Littérature

Briser le silence du goulag – sur Voyage au pays des
Ze-Ka
de Julius Margolin

Historienne

La liquidation de l’ONG russe Memorial fin 2021 a marqué la fin d’une période d’ouverture de la mémoire du Goulag en Russie. Une mémoire que Julius Margolin transmettait dès 1949 à une opinion publique incrédule dans son Voyage au pays des Ze-Ka. Les éditions Le Bruit du temps offrent une nouvelle édition de cette « œuvre-témoignage » de premier ordre, celle d’un témoin ayant survécu, entre 1939 et 1945, à l’enfer du Goulag.

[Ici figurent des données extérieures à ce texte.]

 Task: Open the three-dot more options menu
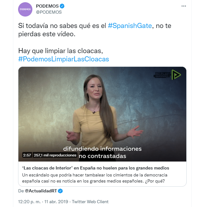tap(183, 6)
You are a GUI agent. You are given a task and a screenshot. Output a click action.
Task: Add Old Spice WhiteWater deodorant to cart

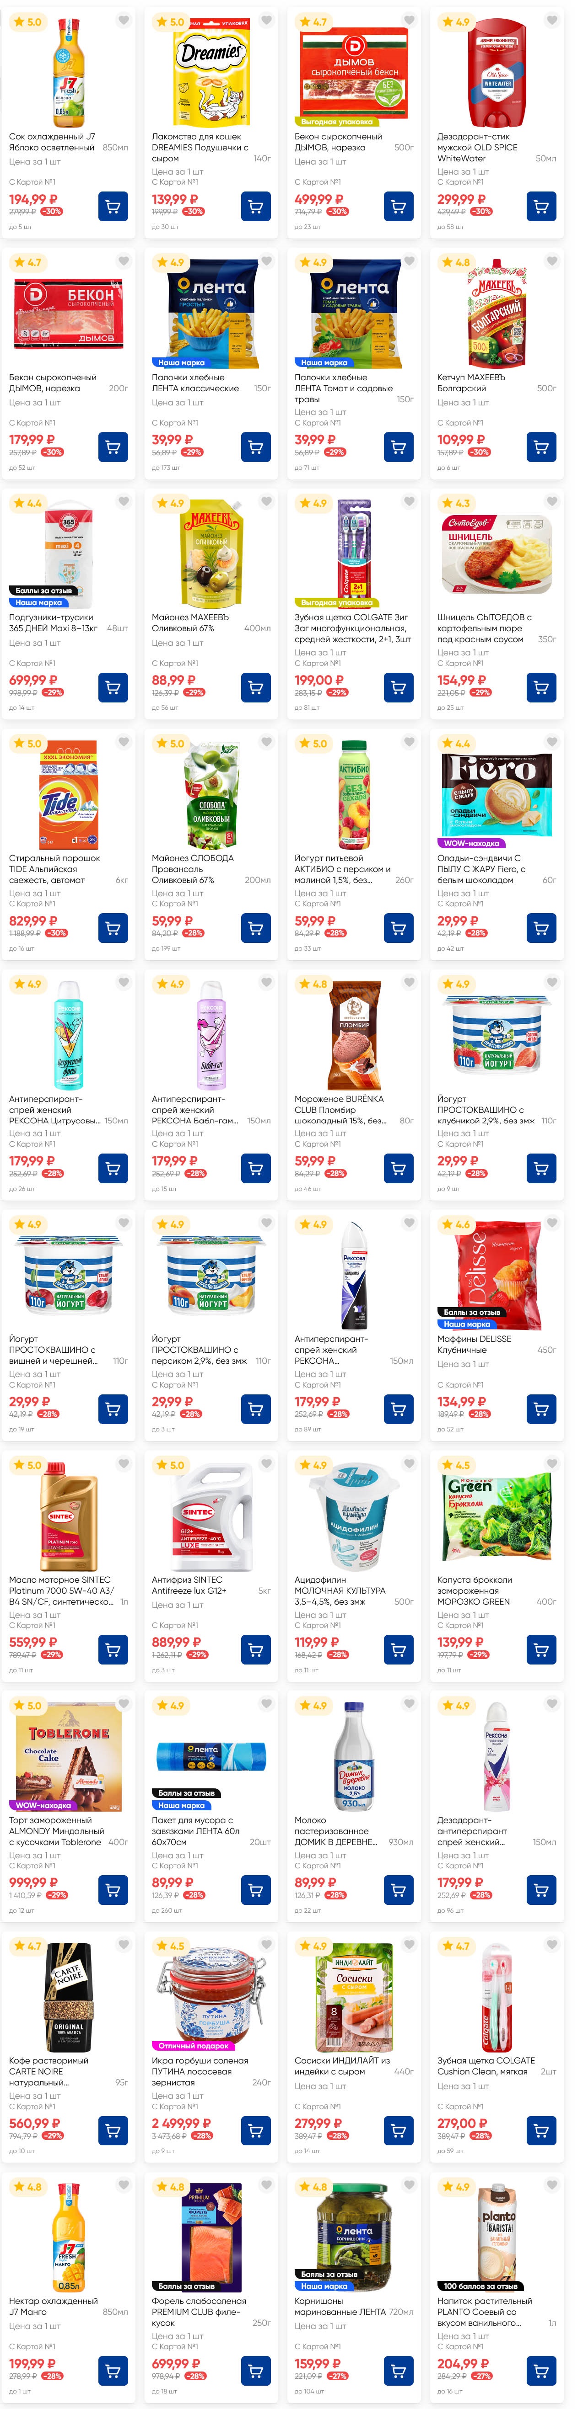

Quand Calmann-Lévy, où travaille Manès Sperber, qui a édité le Zéro et l’infini d’Arthur Koestler, publie en 1949 La Condition inhumaine. Cinq ans dans les camps de concentration soviétiques, sous le nom de Jules Margoline, l’existence de ce que l’on n’appelle pas encore le Goulag peine à advenir à la conscience. Pour tous, dans cette ombre portée de la Seconde Guerre mondiale, les camps de concentration sont nazis, et la presse a largement couvert leur ouverture par les Alliés au printemps 1945 et le retour des déportés de France. De nombreux livres de témoignage sont alors publiés, sinon largement lus.

publicité

En 2022, alors que les ouvrages de Julius Margolin, Voyage au pays des Ze-Ka suivi de Le Chemin vers l’Occident, sont republiés, pour la première fois réunis, nous avons désormais lu Chalamov, Soljenitsyne, Grossman et d’autres. L’ouverture des archives a permis le travail des historiens comme Nicolas Werth, et les recherches de l’ONG Memorial. Nous disposons d’un terme pour nommer les camps concentrationnaires soviétiques, celui de Goulag. L’objectif principal de Margolin – faire la lumière sur les camps – a été atteint.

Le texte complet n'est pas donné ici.